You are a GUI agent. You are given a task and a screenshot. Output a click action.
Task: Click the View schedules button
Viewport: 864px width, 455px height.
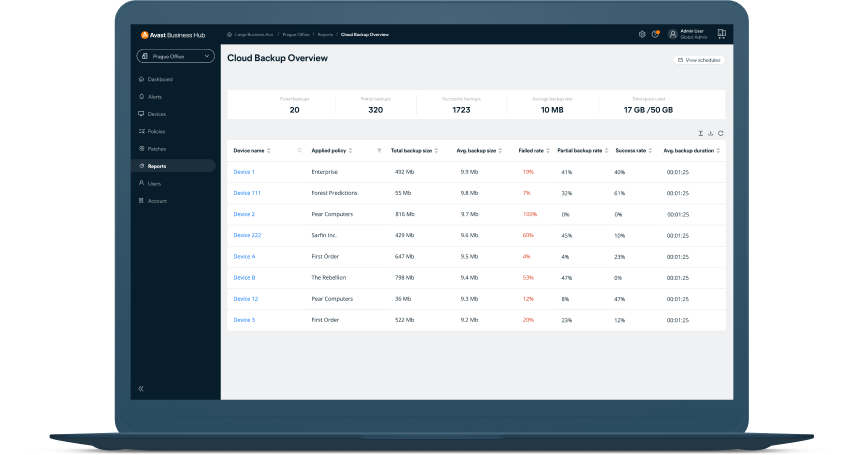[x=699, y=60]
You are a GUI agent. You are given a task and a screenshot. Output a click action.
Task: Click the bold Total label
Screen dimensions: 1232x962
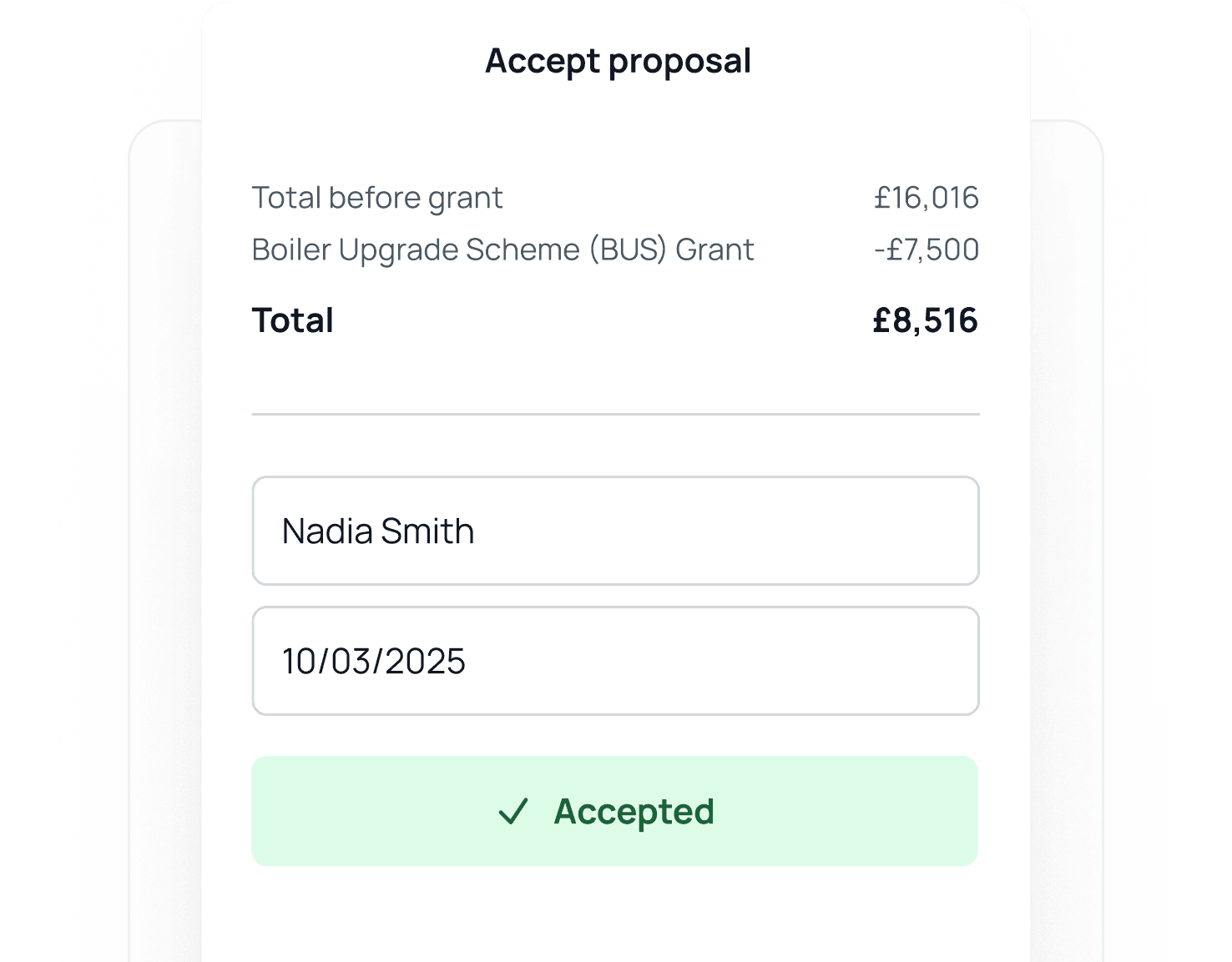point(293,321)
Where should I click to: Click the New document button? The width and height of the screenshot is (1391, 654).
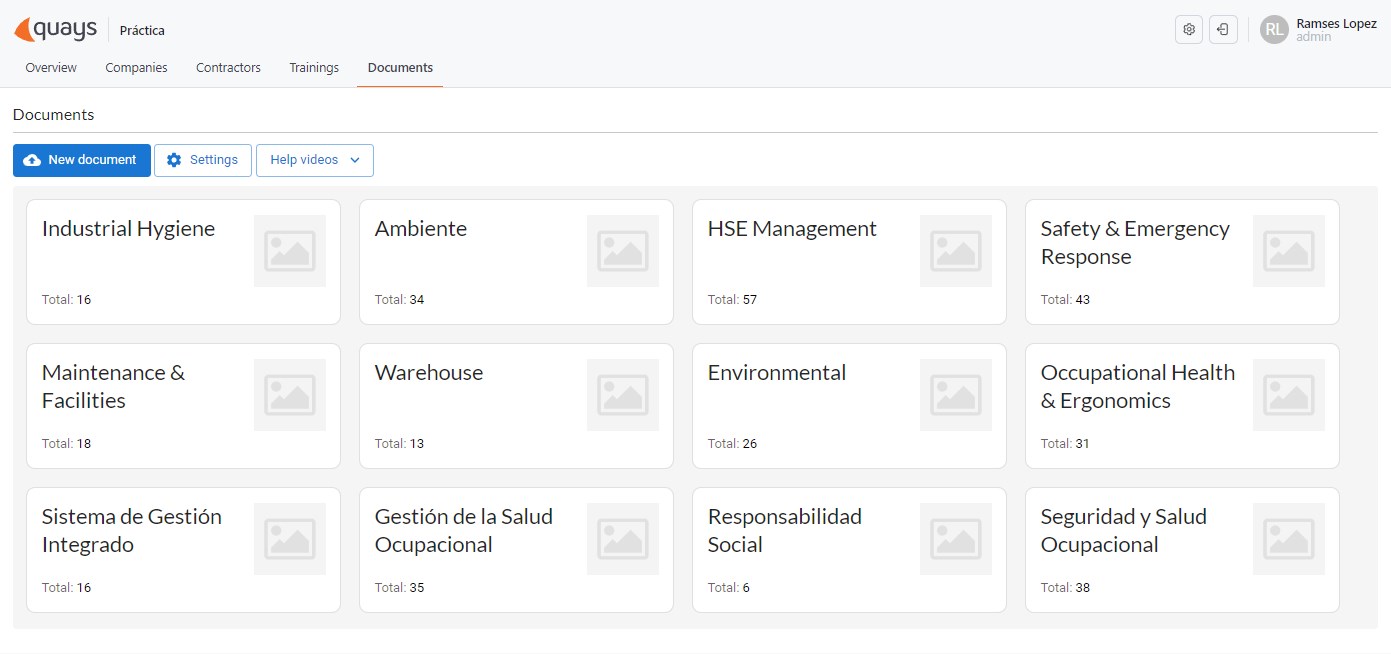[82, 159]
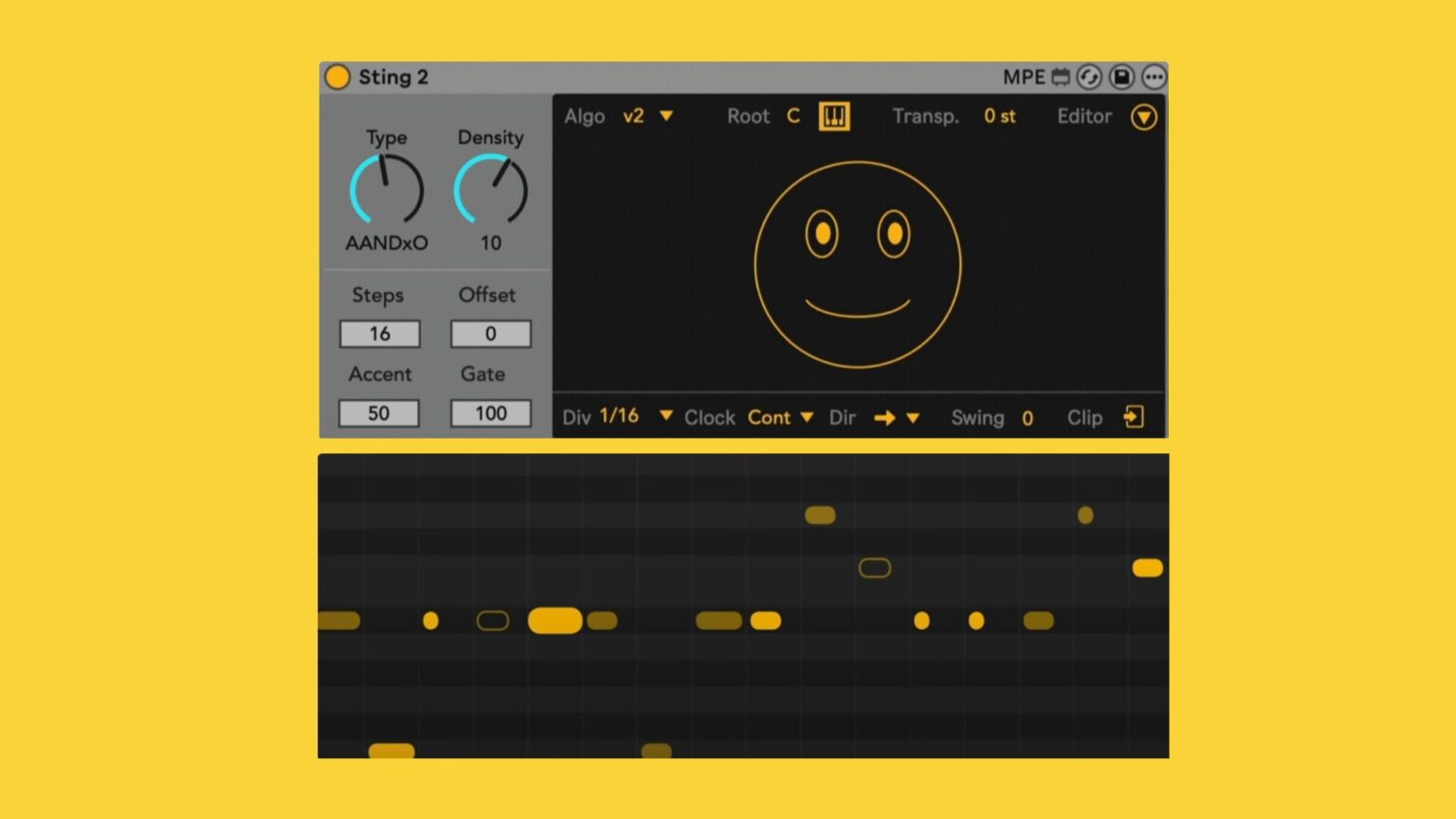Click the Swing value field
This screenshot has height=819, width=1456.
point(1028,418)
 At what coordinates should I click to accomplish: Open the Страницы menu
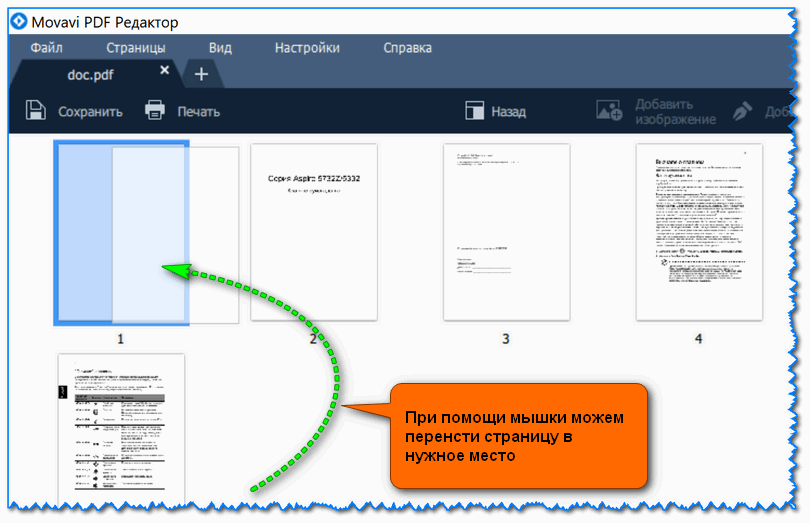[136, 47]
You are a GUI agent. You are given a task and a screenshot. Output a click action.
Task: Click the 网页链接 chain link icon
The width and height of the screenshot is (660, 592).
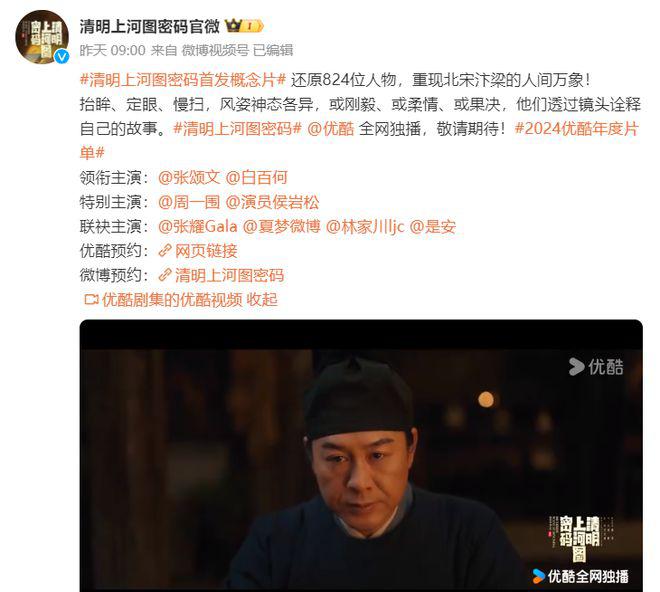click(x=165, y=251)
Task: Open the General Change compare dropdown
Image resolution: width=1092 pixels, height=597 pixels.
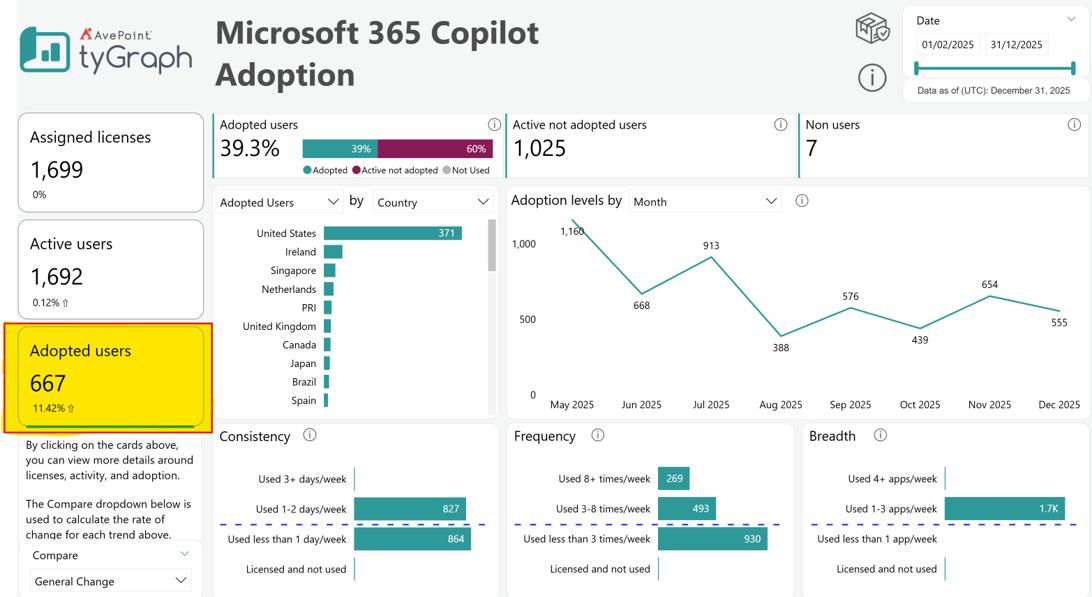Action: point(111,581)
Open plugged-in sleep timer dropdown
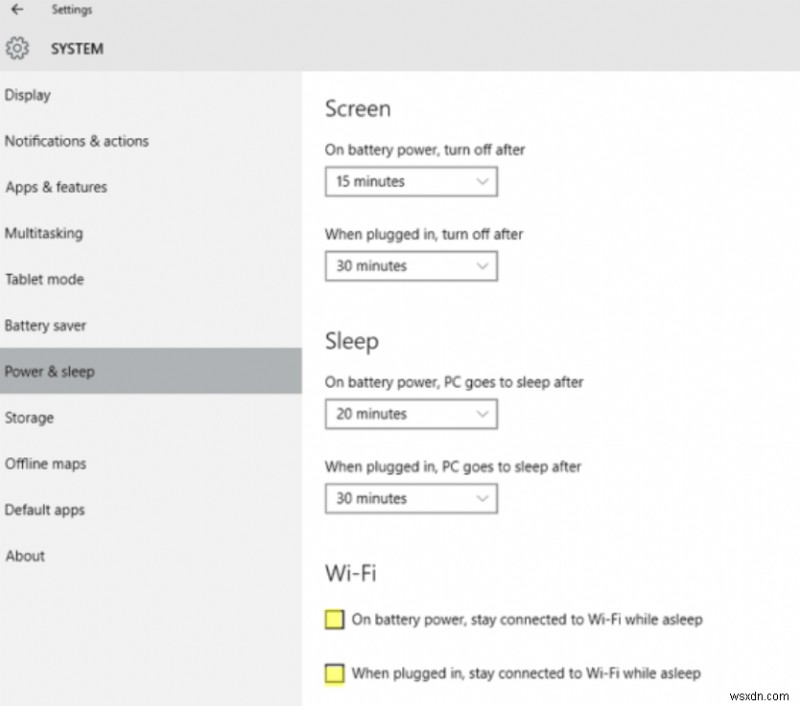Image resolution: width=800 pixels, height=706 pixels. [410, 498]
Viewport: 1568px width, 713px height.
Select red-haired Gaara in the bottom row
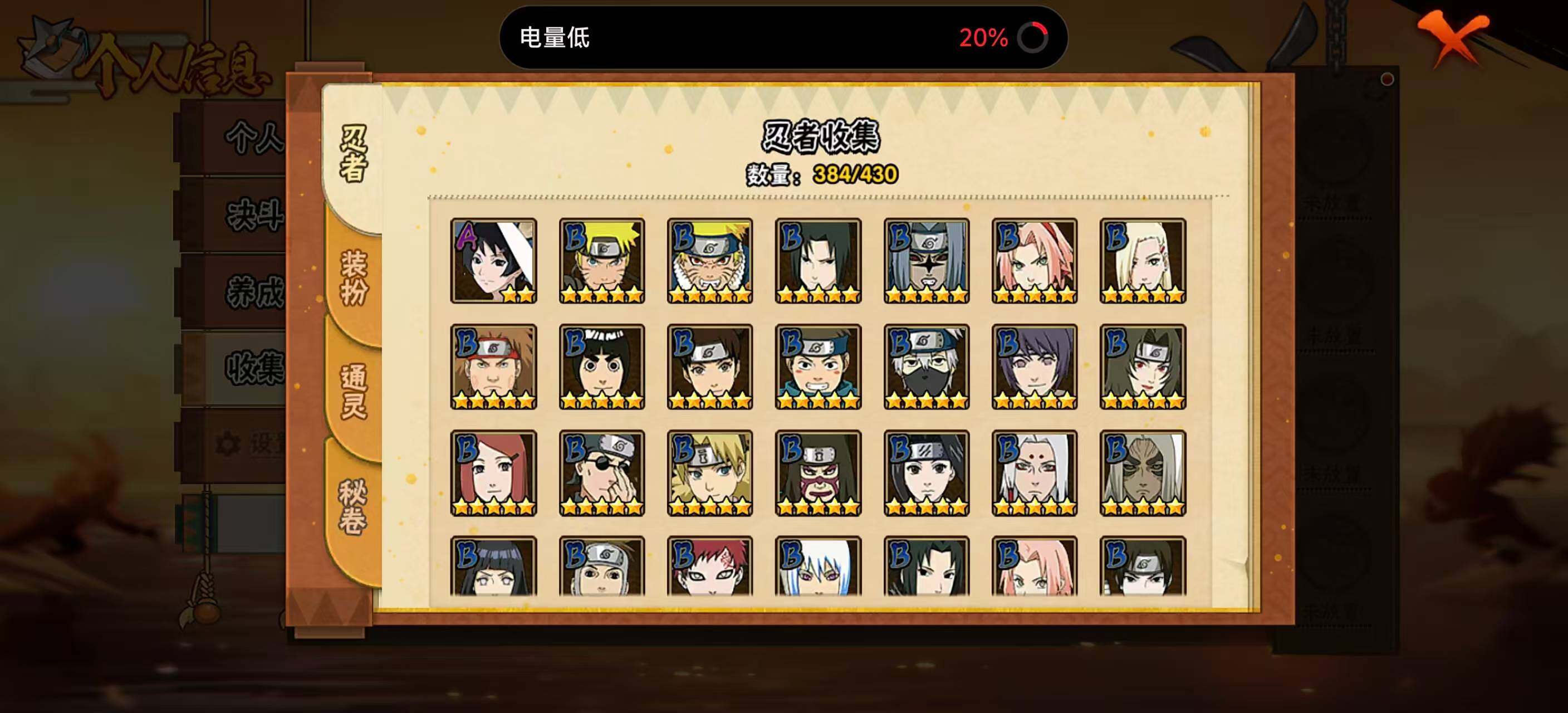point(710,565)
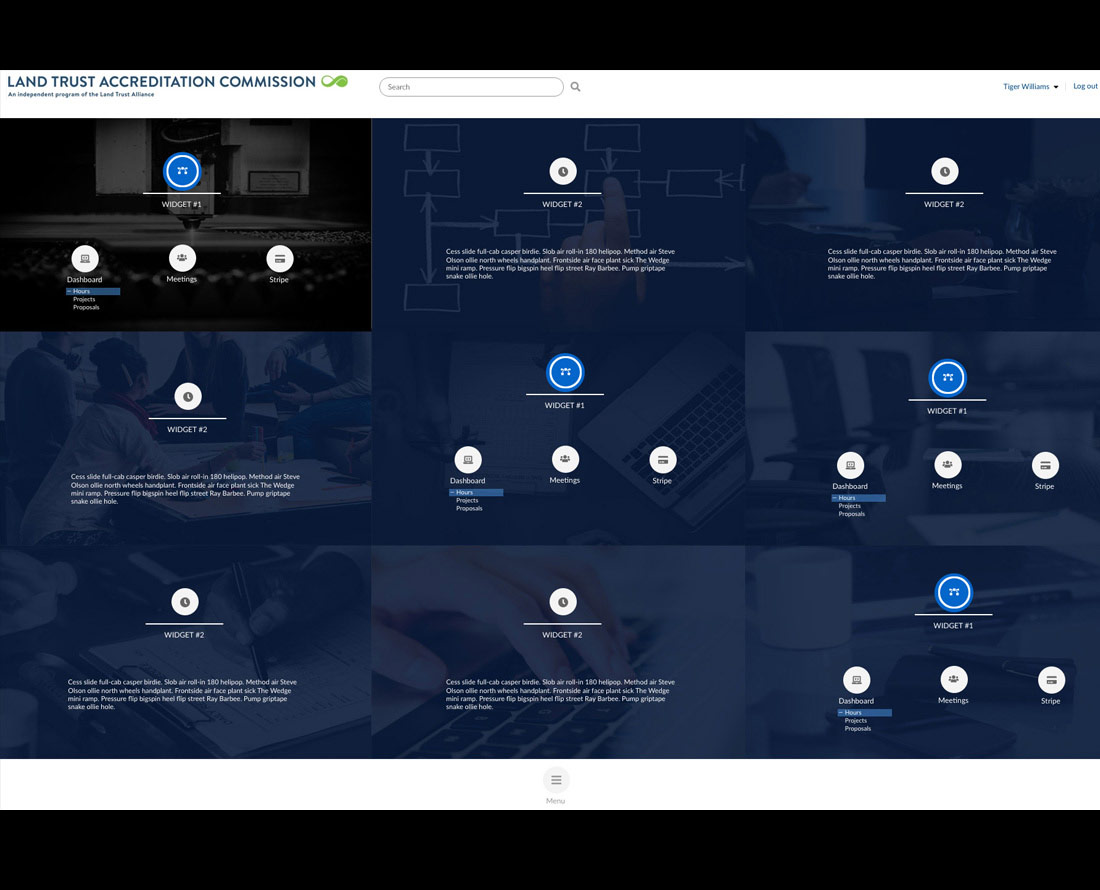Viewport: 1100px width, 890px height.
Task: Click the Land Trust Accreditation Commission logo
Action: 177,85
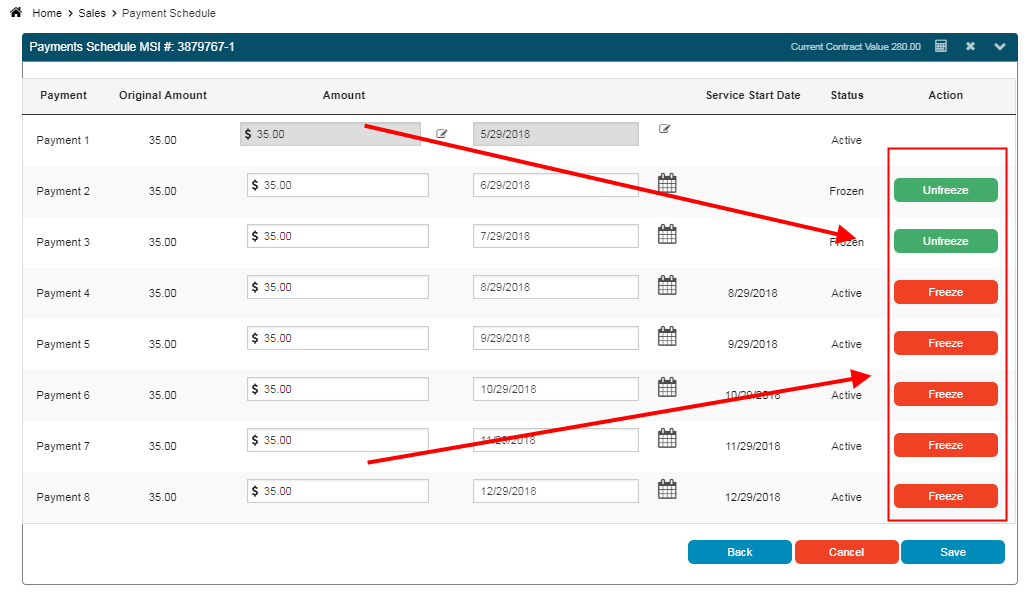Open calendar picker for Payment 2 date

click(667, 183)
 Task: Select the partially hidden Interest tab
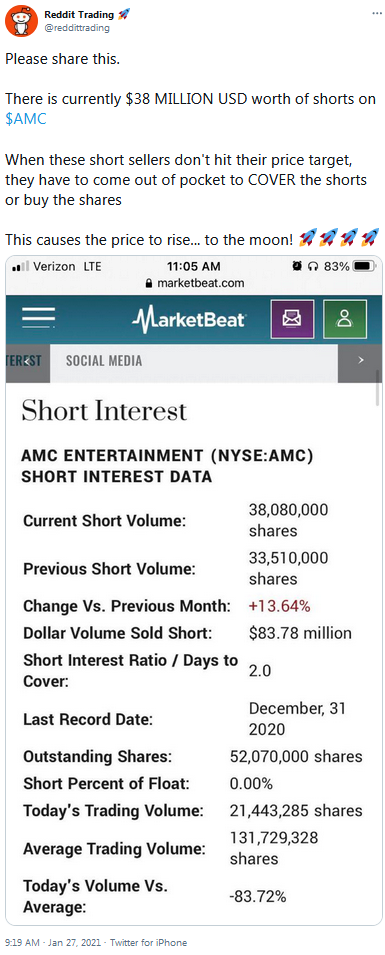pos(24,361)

....

● Your assignment
Extract, word for word, each line from the top of the data down to and including the line with "Task: Open the"; skip the pictures.

● Solution to this task
You are a GUI agent. You are given a task and a screenshot. Output a click action.
Task: Click the View schedules button
Viewport: 864px width, 455px height.
[x=699, y=60]
You are a GUI agent. You are given a task and a screenshot. Output a click action.
Task: Click the bold Total label
Screen dimensions: 1232x962
point(293,321)
Where should I click to: Click the New document button? The width and height of the screenshot is (1391, 654).
[82, 159]
Click the Swing value field
This screenshot has height=819, width=1456.
point(1028,418)
 At what coordinates should I click to accomplish: Open the Страницы menu
[136, 47]
You are a GUI agent. You are given a task and a screenshot. Output a click action.
Task: Click the 网页链接 chain link icon
The width and height of the screenshot is (660, 592).
click(x=165, y=251)
Task: Open the General Change compare dropdown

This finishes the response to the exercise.